* **Given records**:
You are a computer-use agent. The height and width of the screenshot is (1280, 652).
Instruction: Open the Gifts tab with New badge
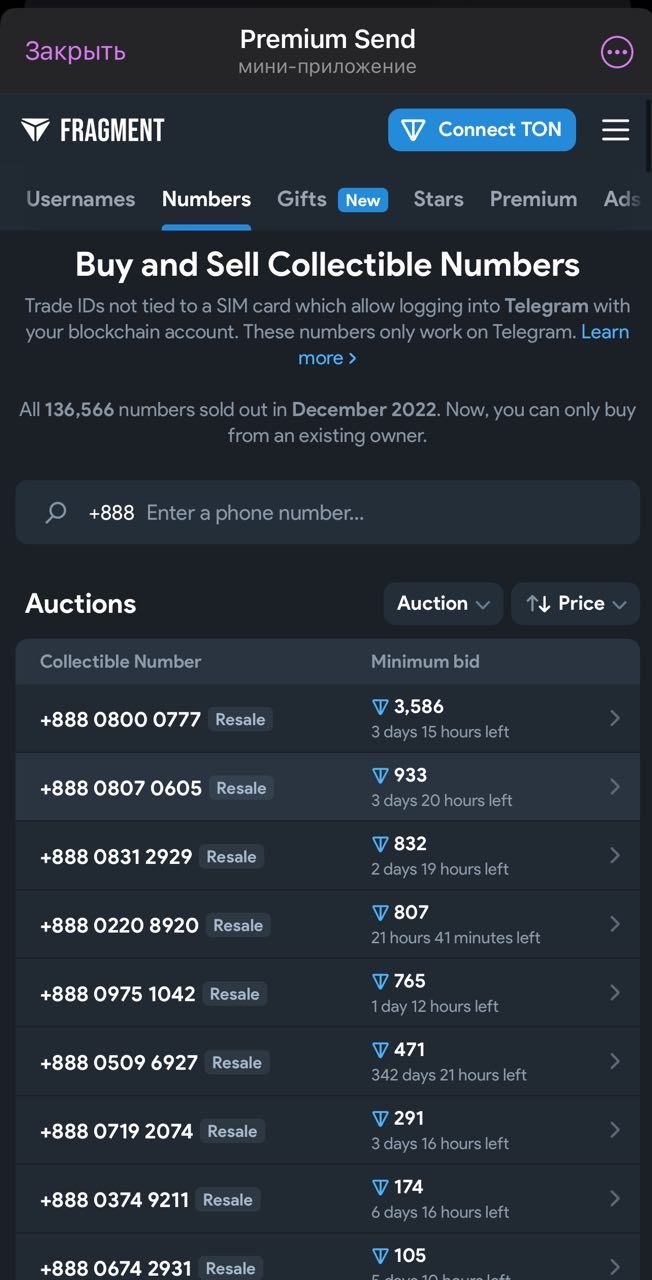(302, 199)
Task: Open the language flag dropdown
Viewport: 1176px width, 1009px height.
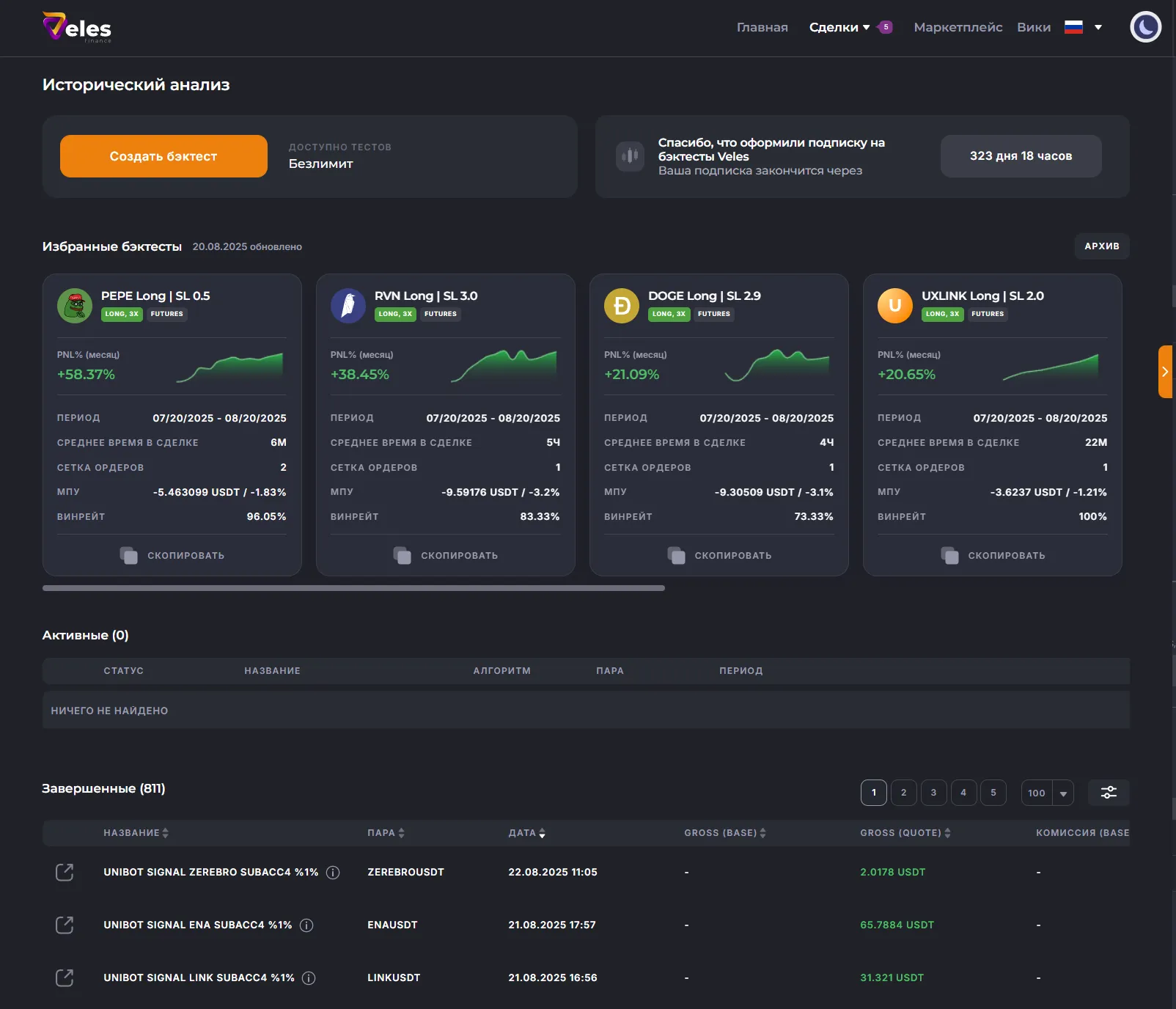Action: coord(1083,28)
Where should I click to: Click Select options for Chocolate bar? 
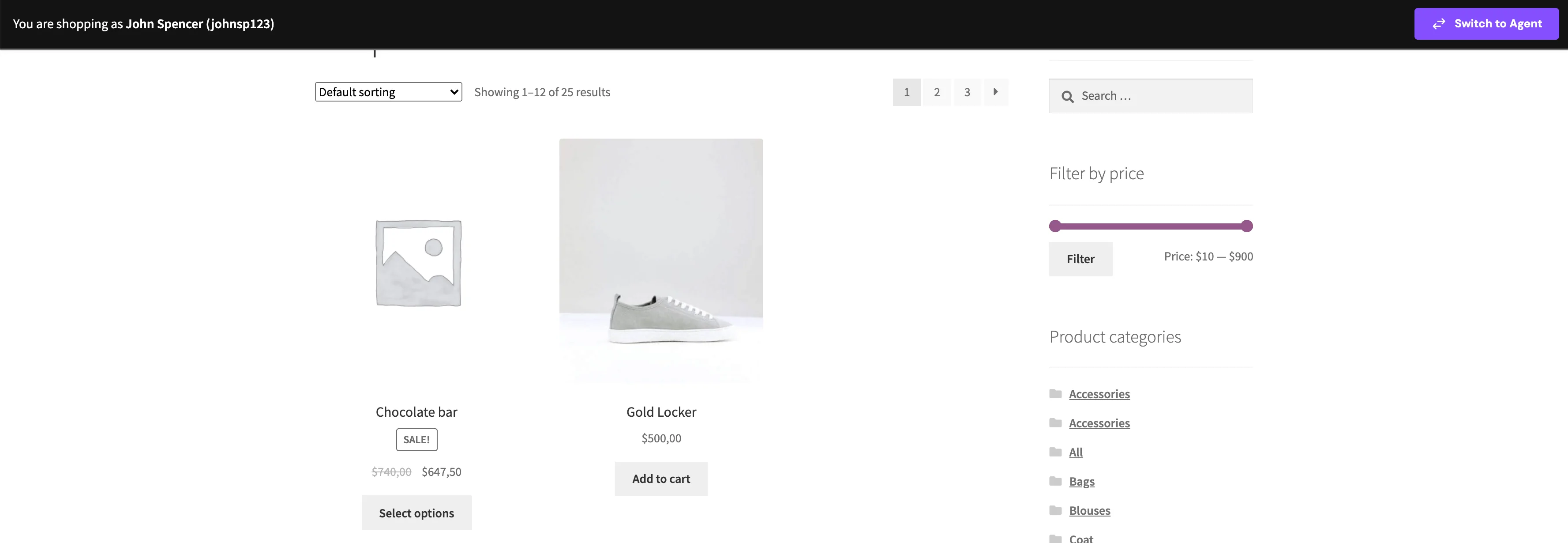tap(416, 512)
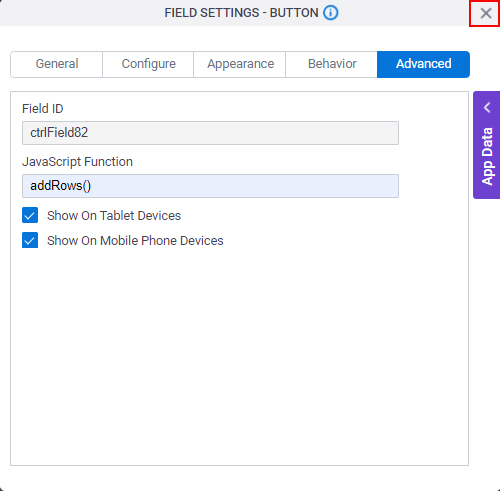Go to the Appearance tab
Image resolution: width=500 pixels, height=491 pixels.
pos(240,64)
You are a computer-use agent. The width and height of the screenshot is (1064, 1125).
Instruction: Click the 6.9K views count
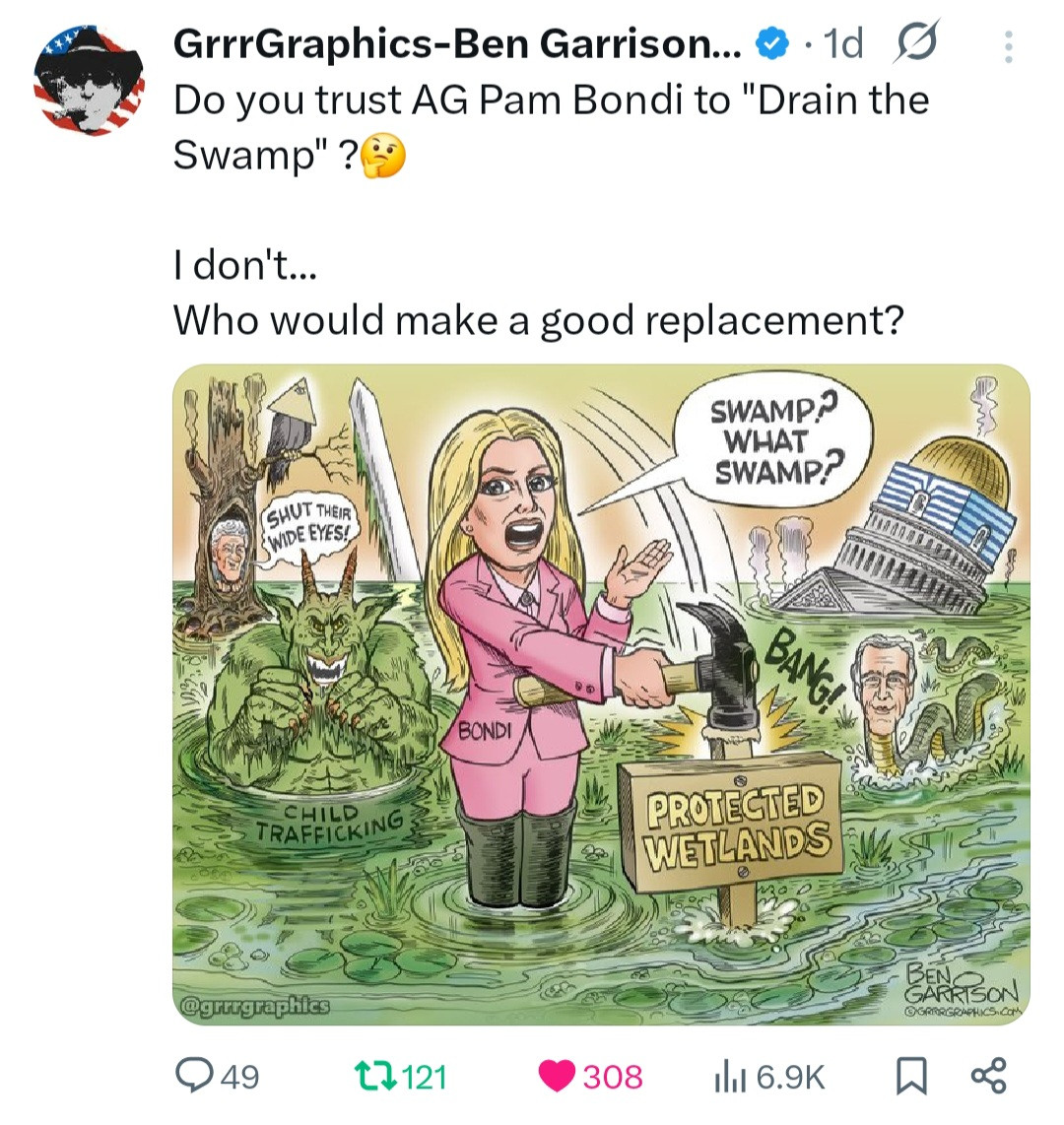pyautogui.click(x=791, y=1077)
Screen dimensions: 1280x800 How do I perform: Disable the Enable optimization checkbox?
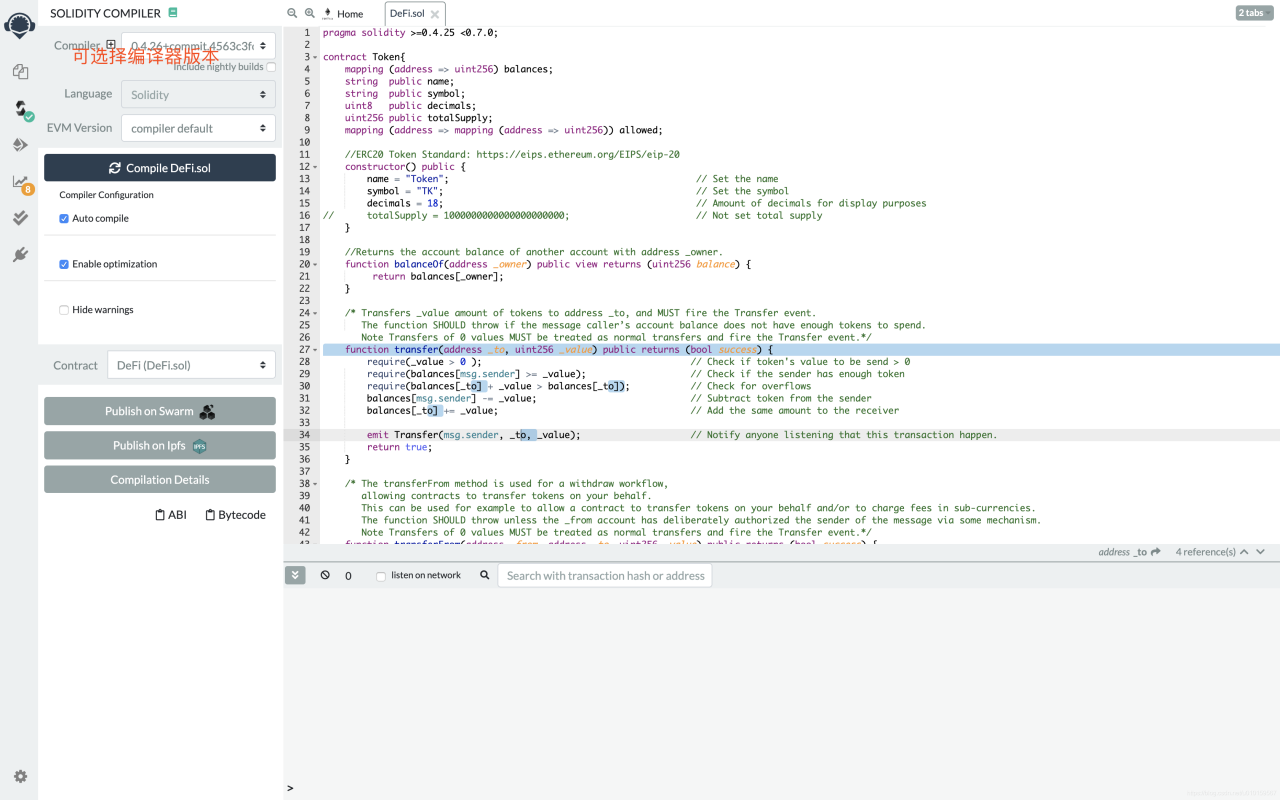tap(64, 264)
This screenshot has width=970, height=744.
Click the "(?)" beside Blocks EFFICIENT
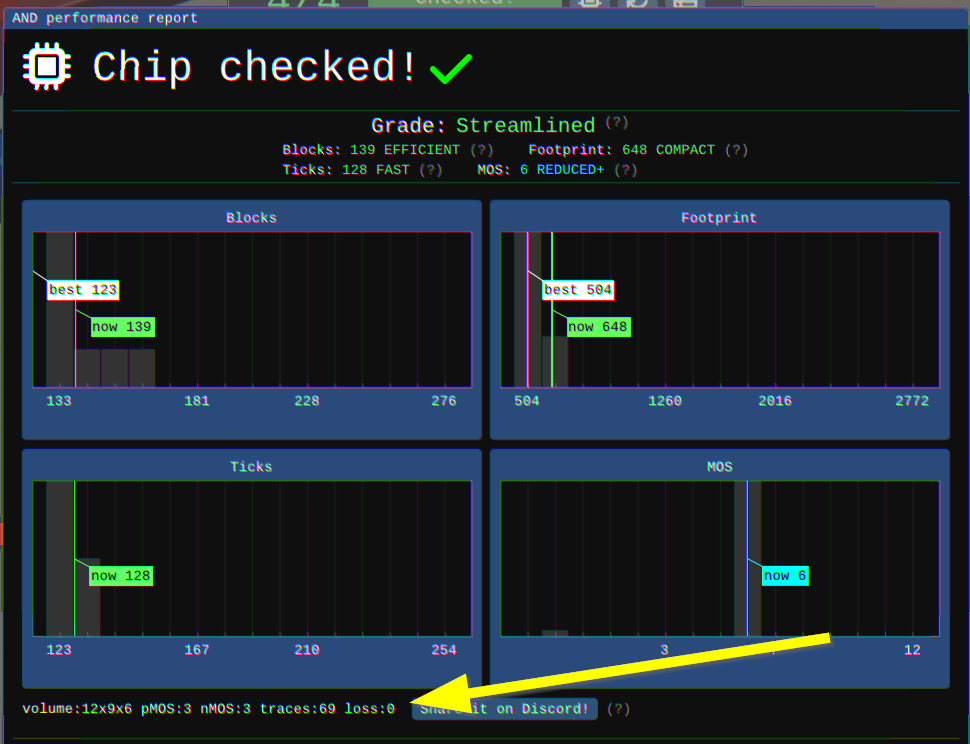tap(481, 148)
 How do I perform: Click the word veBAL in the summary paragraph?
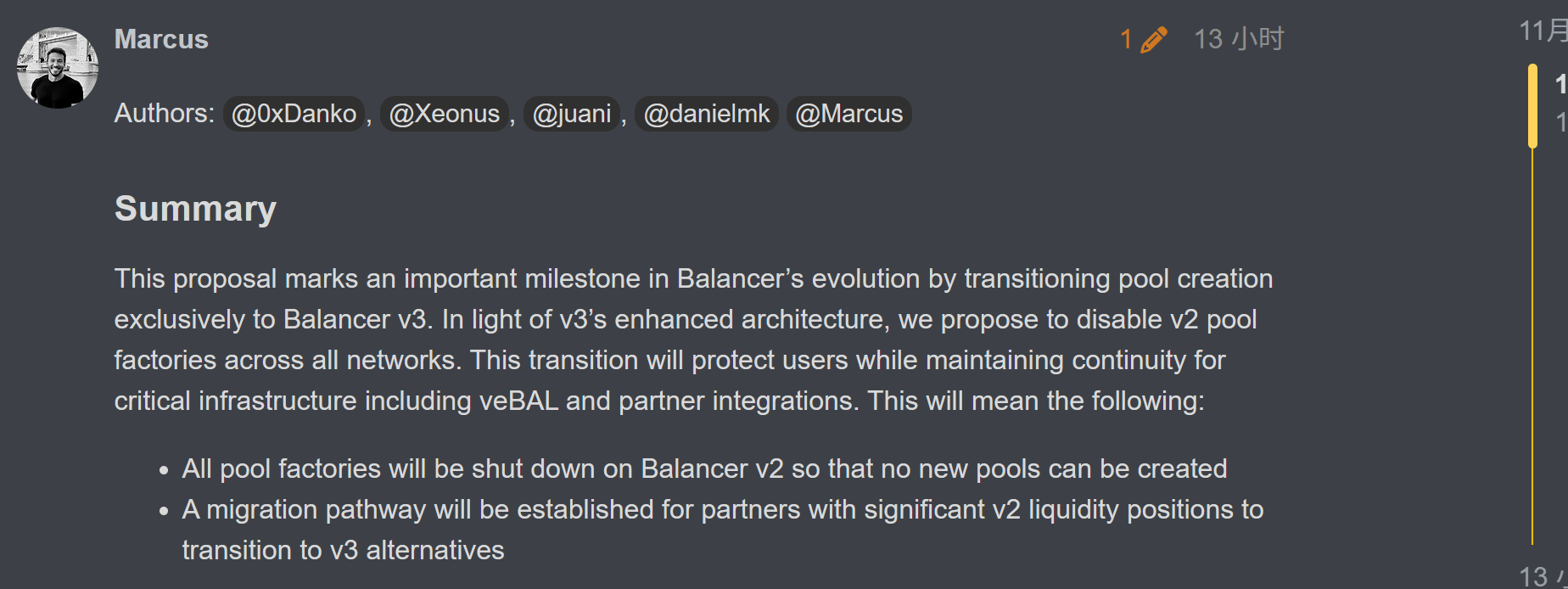(518, 401)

* **Assignment**: Please transcribe all of the records above exactly, leaving out any pictures.

* **Answer for this exercise**:
You are a computer-use agent. The height and width of the screenshot is (1280, 652).
Instruction: Open the Gifts tab with New badge
(302, 199)
Task: Open the language flag dropdown
Viewport: 1176px width, 1009px height.
Action: coord(1083,28)
Where should I click to: Click Select options for Chocolate bar? 
tap(416, 512)
Go to the Appearance tab
Image resolution: width=500 pixels, height=491 pixels.
pos(240,64)
You are a computer-use agent. The width and height of the screenshot is (1064, 1125).
Instruction: Click the 6.9K views count
pyautogui.click(x=791, y=1077)
Screen dimensions: 1280x800 How do I perform: Disable the Enable optimization checkbox?
tap(64, 264)
This screenshot has width=970, height=744.
Click the "(?)" beside Blocks EFFICIENT
tap(481, 148)
 How do I perform: Click the word veBAL in the summary paragraph?
(518, 401)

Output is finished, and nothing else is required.